→ Task to complete
A faithful, complete copy of the entries below is required, with images removed.

→ Data under study

[Start of Attachment]

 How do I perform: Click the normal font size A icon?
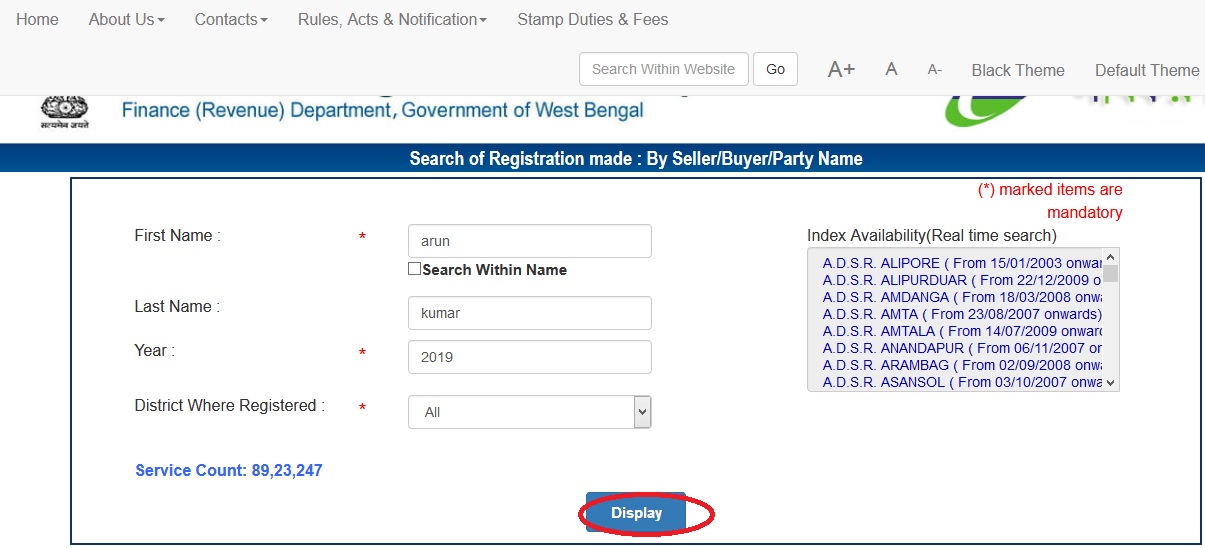[891, 70]
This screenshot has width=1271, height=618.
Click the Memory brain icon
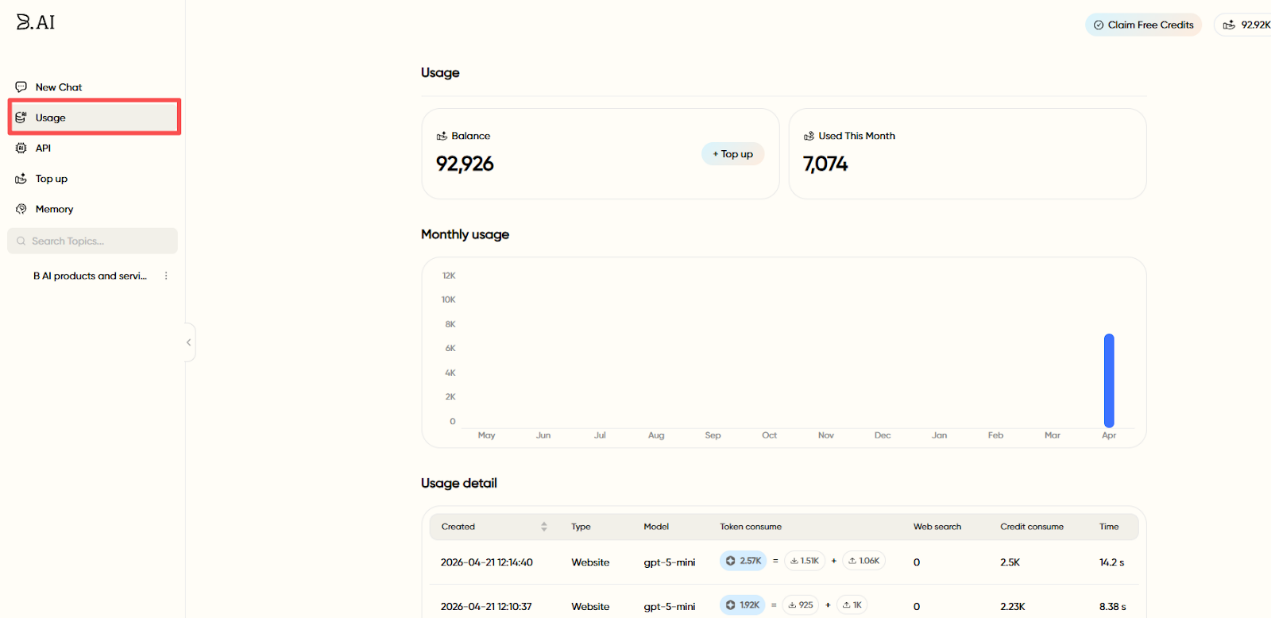tap(21, 209)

[End of Attachment]

→ Answer below
 How do I perform: Click the normal font size A icon?
[891, 70]
This screenshot has width=1271, height=618.
Click the Memory brain icon
tap(21, 209)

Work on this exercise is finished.